NEW YORK: People remember TV ads better in 3D than in 2D. That was one finding from the most extensive 3DTV viewer study yet, conducted by ESPN during the summer’s 2010 World Cup soccer tournament. ESPN used Disney’s Media and Ad Lab in Austin to measure viewer response to its inaugural 3D coverage. It was, for the most part, favorable.
“We don’t know how much of this is due to the novelty of the 3D experience,” said lead researcher Dr. Duane Varan, executive director of the Interactive Research Institute and the inaugural chair of New Media at Murdoch University in Perth, Australia. “We tried to get around that with 2D... but we won’t know the answer to that for a while.”
ESPN conducted 1,000 testing sessions comprising 2,700 lab hours over a five-day period, comparing the responses to traditional 2D television with 3D. Five different brands of 3DTV sets were used, and three display types: Plasma, LCD and a DLP. Some subjects watched a full game, half in 2D and half in 3D. Others watched three full games in a single day, exposing them to 3D viewing for 4.5 hours. Still others watched just one full game in 3D daily for each of the five days.
Among other results, ESPN found that cued recall of ads increased from 68 percent in 2D to 83 percent in 3D. Purchase intent went from 49 to 83 percent.

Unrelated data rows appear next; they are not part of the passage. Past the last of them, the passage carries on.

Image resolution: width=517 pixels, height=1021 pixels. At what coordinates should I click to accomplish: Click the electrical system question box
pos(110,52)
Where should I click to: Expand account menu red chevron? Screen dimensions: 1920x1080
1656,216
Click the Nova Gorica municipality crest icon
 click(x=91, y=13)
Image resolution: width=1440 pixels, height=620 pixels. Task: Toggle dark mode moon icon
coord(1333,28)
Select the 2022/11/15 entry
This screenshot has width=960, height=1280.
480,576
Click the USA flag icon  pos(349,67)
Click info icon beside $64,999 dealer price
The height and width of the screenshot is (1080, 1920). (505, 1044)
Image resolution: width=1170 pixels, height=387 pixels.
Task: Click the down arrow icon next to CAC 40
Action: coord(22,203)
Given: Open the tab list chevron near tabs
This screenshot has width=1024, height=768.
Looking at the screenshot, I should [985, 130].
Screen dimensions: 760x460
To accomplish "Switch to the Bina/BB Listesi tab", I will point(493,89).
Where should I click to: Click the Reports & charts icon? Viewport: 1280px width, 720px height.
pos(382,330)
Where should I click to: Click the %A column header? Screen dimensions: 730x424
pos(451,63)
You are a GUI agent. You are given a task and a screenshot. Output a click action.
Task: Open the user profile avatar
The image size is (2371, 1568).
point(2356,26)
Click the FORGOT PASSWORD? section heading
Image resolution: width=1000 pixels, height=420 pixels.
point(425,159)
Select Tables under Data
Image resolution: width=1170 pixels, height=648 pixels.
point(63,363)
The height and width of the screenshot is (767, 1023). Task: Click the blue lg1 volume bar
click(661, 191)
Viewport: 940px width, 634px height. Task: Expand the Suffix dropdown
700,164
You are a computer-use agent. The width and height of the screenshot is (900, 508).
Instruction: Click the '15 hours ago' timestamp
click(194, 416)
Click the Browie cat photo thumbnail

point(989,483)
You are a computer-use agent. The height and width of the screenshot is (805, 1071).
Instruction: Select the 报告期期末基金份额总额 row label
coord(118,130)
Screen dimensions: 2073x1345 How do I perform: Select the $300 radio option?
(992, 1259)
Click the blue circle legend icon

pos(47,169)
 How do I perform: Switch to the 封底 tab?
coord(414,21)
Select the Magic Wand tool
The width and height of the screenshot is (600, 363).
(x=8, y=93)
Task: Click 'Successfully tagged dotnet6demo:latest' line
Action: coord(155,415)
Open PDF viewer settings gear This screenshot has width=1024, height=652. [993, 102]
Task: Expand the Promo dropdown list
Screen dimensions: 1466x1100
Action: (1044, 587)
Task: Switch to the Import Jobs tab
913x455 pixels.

Ad “liking” went from 67 to 83 percent. Just four ads appeared in the 3D World Cup coverage, Varan said, and only two were comparable in both 2D and 3D, so those were used. One was from Gillette; the other, from “Toy Story 3.” The 3D ads were considered more effective, “all things being equal.”
The programming itself also receiver higher marks in 3D than 2D. “Enjoyment” increased from 65 to 70 percent; “involvement,” from 67 to 70 percent; and “presence,” from 42 to 69 percent. Other key findings included:
-- Response was more favorable to native 3D than converted 3D.
-- There was little difference perceived in the use of passive-versus-active glasses, though the passive glasses were considered “more comfortable and less distracting.”
-- No adverse effect on depth perception (stereopsis) was reported.
“We found no statistically significant adverse effects for stereopsis over a five-day period,” Varan said, though eyestrain and headaches were reported. These improved over time, indicating a tendency toward acclimation. Varan stressed that this was true over the course of five days rather than for those who watched 4.5 hours of 3D. That group reported a rise in headaches and eyestrain, both of which were relieved by taking breaks, he said.
ESPN revealed the results of its research in New York today, amid reports that the 3D channel was in financial jeopardy and in danger of being pulled. ESPN’s Bryan Burns told TVB otherwise on Tuesday (“Reports of ESPN’s Demise are Premature”), and reiterated same today.
“We have affiliate deals that go beyond June 2011,” he said, when Sony’s sole sponsorship of ESPN 3D is set to end. “We have revenue and income coming in from the advertising and affiliate side.”